Marian mengatakan "Alan tubuhnya gemetar dan ia bahkan tidak bisa mengingat hari ulang tahun dirinya sendiri maupun saya. Tetapi dokter dan perawat bilang ia akan baik-baik saja. Ini adalah efek dari antibiotik yang baru saja diberikan kepadanya."

Meskipun dokter bilang baik-baik saja, nampaknya hal buruk telah menimpa Alan. Ia terjatuh dari tempat tidur saat mencoba bangun dari tempat tidurnya. Kepalanya mengalami luka dan perawat yang menanganinya mengatakan ia baik-baik saja. Dan setelah 3 jam kemudian, pihak keluarga diberi tahu oleh dokter yang menangani Alan bahwa penderita kanker otak tersebut kondisinya semakin memburuk.

Dokter mendiagnosis terjadi pendarahan di otak yang membuat kondisinya semakin memburuk. Pihak rumah sakit mengatakan, saat Alan terjatuh dari tempat tidur, para perawat sedang memeriksa pasien lain dan lalai akan hal ini. Meskipun perawatan darurat telah dilakukan, nyawa Alan tidak bisa diselamatkan.

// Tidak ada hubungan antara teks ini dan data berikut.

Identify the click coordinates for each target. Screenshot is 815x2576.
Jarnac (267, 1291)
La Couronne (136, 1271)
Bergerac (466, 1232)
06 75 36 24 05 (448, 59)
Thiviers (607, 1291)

Atas kejadian ini, pihak keluarga mengaku sangat terpukul dan kecewa dengan perawatan yang dilakukan oleh pihak rumah sakit. Marian, mengatakan "Saya telah merawat Alan selama 7 tahun dengan penyakit kankernya namun hal buruk seperti ini tidak pernah terjadi. Saya dan keluarga sangat kecewa sekaligus sedih. Pihak rumah sakit selalu bilang bahwa Alan baik-baik saja, tapi apa yang terjadi. Alan justru meninggal saat ia berada di rumah sakit tersebut yang tak lebih dari 1 hari."

Kasihan sekali apa yang menimpa Alan ya Ladies. Semoga kejadian seperti ini tidak pernah terjadi lagi.